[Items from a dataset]
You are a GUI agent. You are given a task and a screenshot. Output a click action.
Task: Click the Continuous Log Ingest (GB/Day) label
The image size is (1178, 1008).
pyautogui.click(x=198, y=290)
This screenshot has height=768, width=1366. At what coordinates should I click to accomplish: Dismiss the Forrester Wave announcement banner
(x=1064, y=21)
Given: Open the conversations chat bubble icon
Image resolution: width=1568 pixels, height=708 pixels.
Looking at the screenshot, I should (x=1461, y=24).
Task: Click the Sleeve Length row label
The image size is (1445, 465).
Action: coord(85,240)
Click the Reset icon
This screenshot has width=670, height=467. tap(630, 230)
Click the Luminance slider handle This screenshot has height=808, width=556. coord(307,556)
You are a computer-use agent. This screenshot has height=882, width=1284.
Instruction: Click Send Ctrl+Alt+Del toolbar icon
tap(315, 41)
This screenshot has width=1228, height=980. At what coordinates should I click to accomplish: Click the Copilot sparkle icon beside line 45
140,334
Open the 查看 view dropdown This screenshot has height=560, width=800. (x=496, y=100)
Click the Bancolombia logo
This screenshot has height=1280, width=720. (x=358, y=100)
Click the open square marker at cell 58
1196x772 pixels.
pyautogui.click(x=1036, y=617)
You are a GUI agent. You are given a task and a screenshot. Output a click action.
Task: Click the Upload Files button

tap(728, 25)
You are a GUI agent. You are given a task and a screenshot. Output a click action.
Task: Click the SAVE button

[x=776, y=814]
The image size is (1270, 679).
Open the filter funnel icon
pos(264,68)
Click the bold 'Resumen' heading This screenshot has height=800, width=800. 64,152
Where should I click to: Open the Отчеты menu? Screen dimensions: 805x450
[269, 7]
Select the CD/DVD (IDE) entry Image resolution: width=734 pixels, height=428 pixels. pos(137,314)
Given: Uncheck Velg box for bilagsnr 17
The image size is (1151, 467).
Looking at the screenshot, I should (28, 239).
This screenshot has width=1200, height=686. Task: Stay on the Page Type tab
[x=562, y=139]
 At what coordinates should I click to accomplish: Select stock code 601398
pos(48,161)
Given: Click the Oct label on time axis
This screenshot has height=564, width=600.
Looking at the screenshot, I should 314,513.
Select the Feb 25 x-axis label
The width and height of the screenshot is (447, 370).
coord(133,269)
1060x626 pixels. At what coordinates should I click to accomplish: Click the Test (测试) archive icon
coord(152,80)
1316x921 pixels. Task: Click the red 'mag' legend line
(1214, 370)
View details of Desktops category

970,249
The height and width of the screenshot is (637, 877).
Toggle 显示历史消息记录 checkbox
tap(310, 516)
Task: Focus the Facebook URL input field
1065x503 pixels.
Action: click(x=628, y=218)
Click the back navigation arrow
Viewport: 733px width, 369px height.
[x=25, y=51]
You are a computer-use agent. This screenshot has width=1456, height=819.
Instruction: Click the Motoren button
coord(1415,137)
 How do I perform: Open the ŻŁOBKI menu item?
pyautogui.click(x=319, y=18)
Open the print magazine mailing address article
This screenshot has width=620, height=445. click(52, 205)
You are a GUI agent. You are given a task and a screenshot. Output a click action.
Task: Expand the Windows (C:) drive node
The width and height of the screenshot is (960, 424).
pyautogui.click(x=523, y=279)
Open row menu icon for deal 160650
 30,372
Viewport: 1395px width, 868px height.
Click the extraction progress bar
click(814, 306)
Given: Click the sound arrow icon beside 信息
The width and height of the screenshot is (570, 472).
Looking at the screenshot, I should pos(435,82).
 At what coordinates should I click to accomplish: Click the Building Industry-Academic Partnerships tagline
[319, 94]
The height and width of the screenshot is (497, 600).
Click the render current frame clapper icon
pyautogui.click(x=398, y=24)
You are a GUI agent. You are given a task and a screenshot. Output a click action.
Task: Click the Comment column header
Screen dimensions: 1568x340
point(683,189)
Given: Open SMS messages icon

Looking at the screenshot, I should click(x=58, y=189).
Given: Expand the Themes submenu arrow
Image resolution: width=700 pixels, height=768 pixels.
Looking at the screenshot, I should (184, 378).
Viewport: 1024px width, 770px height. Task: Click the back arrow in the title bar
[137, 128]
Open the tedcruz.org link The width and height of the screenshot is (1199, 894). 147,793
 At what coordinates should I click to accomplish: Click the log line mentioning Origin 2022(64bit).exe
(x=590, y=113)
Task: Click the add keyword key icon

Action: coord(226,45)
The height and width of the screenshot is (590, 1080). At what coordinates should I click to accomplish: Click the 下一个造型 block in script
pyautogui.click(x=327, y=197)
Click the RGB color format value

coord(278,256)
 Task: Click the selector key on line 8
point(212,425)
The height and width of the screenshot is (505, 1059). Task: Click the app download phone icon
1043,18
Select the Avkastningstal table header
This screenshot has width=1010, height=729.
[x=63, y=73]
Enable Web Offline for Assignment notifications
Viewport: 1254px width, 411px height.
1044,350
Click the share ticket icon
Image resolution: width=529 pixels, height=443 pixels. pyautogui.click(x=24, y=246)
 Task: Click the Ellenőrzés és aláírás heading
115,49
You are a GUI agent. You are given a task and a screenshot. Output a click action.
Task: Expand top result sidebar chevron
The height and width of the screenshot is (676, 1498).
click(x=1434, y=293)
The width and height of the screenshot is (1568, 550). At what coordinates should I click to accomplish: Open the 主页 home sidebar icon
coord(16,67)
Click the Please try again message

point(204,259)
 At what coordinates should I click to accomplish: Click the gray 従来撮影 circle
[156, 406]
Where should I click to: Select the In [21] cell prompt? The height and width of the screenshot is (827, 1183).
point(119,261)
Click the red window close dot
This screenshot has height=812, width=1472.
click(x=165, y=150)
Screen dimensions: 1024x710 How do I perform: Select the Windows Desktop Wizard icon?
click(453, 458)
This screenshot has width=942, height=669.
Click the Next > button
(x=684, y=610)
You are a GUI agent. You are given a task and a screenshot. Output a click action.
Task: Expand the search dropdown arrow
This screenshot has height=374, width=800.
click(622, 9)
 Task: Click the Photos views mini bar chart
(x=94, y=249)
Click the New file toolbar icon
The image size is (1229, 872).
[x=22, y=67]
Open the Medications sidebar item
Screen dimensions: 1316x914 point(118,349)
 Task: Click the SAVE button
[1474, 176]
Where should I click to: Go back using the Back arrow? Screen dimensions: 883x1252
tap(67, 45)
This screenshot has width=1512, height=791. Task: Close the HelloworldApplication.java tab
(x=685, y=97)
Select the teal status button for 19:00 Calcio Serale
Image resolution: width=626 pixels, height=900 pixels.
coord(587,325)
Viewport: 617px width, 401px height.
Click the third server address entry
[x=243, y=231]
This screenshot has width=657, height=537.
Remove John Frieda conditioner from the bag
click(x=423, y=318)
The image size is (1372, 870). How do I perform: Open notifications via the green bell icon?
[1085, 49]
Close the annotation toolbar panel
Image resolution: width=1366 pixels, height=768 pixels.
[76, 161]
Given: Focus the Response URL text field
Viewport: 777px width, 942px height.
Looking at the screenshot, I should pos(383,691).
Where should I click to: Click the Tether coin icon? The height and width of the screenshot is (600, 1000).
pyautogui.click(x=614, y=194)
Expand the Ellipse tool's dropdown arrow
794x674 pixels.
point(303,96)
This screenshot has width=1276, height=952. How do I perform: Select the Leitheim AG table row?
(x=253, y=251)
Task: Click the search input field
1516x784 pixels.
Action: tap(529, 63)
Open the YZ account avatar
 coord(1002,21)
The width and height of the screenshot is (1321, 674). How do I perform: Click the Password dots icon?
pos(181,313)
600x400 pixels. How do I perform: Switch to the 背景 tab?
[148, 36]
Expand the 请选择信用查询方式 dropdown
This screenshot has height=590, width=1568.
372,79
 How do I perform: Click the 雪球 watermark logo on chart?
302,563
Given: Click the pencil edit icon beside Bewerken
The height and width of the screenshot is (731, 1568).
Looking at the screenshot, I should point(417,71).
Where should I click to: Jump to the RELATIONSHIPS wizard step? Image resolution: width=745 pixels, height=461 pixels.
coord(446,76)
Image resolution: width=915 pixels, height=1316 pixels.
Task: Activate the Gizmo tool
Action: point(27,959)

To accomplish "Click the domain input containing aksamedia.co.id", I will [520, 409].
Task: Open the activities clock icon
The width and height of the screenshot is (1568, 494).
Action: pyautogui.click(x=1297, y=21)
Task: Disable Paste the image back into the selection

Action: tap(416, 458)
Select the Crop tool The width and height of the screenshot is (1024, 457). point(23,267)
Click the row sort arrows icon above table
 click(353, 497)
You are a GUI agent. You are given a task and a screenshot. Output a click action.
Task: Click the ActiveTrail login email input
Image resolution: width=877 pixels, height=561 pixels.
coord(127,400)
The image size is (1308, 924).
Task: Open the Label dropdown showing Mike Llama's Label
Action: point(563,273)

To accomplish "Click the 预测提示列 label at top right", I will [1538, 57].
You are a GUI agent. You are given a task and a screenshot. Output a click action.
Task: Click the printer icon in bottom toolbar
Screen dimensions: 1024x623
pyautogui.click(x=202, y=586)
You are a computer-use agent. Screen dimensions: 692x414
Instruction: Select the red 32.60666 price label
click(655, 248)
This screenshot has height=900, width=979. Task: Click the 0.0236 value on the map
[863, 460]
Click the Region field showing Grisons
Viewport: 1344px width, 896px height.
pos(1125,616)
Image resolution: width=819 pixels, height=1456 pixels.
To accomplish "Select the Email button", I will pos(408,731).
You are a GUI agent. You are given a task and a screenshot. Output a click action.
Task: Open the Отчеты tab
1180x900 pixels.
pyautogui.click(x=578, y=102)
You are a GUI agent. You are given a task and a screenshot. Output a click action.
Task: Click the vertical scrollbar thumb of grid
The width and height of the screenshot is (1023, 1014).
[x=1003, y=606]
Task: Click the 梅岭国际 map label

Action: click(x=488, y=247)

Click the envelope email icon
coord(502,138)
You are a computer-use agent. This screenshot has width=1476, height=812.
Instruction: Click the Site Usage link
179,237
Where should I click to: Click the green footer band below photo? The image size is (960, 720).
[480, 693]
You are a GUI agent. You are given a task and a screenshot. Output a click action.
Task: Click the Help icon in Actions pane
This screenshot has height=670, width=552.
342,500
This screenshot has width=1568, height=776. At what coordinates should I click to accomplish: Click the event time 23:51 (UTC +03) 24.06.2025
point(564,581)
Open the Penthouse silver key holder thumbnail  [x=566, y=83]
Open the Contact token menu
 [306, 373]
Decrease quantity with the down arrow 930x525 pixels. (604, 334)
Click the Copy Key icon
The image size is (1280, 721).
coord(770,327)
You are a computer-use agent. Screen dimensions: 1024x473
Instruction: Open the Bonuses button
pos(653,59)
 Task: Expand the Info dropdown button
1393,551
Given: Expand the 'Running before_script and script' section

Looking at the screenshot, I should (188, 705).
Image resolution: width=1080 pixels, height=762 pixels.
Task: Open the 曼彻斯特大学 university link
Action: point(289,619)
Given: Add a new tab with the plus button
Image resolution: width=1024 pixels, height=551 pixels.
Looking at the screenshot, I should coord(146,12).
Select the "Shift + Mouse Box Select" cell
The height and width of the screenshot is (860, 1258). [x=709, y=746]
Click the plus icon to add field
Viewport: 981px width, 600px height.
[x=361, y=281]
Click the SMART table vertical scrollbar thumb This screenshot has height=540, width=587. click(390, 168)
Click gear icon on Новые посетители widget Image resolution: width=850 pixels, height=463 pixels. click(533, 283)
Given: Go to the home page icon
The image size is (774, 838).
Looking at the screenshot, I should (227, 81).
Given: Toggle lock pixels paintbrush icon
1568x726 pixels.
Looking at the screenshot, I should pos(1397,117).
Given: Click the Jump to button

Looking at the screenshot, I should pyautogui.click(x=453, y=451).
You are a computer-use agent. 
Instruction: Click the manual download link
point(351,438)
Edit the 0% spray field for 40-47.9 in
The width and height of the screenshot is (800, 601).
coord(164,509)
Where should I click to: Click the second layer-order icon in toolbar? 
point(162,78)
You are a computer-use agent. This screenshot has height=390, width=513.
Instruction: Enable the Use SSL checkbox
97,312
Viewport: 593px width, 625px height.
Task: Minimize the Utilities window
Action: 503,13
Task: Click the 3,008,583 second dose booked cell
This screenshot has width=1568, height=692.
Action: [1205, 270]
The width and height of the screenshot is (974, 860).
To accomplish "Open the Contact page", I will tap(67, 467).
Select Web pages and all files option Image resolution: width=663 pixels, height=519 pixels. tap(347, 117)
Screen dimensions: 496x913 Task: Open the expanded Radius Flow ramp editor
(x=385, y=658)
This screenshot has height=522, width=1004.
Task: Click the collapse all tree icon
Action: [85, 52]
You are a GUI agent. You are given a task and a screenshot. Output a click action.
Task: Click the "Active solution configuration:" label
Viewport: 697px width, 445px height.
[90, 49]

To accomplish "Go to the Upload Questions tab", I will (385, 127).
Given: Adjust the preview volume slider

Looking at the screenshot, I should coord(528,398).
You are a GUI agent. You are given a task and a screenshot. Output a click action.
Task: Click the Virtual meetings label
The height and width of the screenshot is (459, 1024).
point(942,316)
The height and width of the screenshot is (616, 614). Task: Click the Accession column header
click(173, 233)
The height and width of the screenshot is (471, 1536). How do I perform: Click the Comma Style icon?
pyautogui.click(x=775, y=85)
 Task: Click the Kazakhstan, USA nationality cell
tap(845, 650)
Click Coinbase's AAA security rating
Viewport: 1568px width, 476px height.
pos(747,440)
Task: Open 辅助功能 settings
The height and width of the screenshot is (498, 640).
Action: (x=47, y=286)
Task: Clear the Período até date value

● Task to complete:
Gather up every line in the data above that contains the word "input", copying each one.

● Exercise solution:
Task: Focus the Facebook URL input field
Task: Click the search input field
To accomplish "Click the domain input containing aksamedia.co.id", I will [520, 409].
Task: Click the ActiveTrail login email input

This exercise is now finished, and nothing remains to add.